As autoridades japoneses ordenaram a deslocação de milhares de pessoas das suas casas depois de chuvas torrenciais terem feito transbordar os rios e causado deslizamentos de terras no centro do país. O tufão Etau, que está a inundar várias regiões do país, já provocou pelo menos 12 feridos e vários desaparecidos.

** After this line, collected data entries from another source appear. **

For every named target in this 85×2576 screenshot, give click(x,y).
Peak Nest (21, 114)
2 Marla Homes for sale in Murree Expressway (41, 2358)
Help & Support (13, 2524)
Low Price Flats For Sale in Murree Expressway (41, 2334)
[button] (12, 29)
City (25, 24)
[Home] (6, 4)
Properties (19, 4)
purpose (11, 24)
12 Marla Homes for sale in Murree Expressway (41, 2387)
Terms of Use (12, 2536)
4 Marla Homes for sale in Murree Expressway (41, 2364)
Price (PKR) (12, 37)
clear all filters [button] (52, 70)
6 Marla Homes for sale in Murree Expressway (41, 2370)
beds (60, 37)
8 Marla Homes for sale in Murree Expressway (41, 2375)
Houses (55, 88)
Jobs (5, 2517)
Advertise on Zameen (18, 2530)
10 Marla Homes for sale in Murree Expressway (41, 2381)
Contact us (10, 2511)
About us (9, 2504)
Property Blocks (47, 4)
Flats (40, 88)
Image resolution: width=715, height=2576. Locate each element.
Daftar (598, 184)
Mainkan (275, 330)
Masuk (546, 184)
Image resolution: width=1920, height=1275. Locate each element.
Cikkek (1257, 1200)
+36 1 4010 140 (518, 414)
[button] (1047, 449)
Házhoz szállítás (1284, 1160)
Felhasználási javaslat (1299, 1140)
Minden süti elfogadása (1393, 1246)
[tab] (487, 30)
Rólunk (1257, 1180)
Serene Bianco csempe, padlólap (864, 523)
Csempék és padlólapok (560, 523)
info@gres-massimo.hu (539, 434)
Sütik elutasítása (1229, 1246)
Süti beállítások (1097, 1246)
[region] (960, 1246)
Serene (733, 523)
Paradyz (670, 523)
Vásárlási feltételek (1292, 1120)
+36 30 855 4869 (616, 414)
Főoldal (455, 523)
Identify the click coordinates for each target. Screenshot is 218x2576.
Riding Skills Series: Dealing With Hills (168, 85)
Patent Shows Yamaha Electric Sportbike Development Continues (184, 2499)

Nas últimas horas caíram 600 milímetros de chuva por metro quadrado, um valor recorde.
 
Dezenas de casas foram destruídas, dezenas de voos foram cancelados e as linhas ferroviárias das zonas mais afetadas foram encerradas.
 
A situação deverá agravar-se nas próximas horas nas regiões de Tochigi e Ibaraki, a norte de Tóquio, a maior área metropolitana do mundo.

Segundo a estação de televisão NHK, em Tochigi, as autoridades ordenaram a deslocação de mais de 90.000 residentes, enquanto outros 116.000 foram aconselhados a abandonar as suas suas casas. Em Ibaraki, 20.000 tiveram de abandonar as suas casas.
 
A Agência Meteorológica do Japão emitiu um alerta máximo de emergência, sublinhando o perigo "iminente".

“Esta é uma escala de precipitação que não tínhamos experienciado antes. O perigo pode ser iminente”, disse o meteorologista Takuya Deshimaru, numa conferência de imprensa.


O primeiro-ministro Shinzo Abe já fez saber que o governo japonês está em alerta máximo.

"O governo vai permanecer unido e fazer o seu melhor para lidar com o desastre, dando maior prioridade à vida das pessoas."


Devido às fortes chuvas, a operadora da central nuclear de Fukusima detetou novas fugas de água contaminada no mar, segundo confirmou à agência EFE um porta-voz da central.

A proprietária, Tokyo Electric Power (TEPCO), está atualmente a analisar a magnitude do incidente, estimando, no entanto, que a água que foi parar ao Oceano Pacífico tem “baixos níveis de radioatividade”, e não coloca em risco o meio ambiente.

As fugas deram-se em diques situados em torno dos tanques onde se armazena líquido altamente radioativo, depois de este ter sido usado para refrigerar os reatores, e terão ocorrido ao acumular-se uma quantidade excessiva de água nas canalizações das instalações nucleares.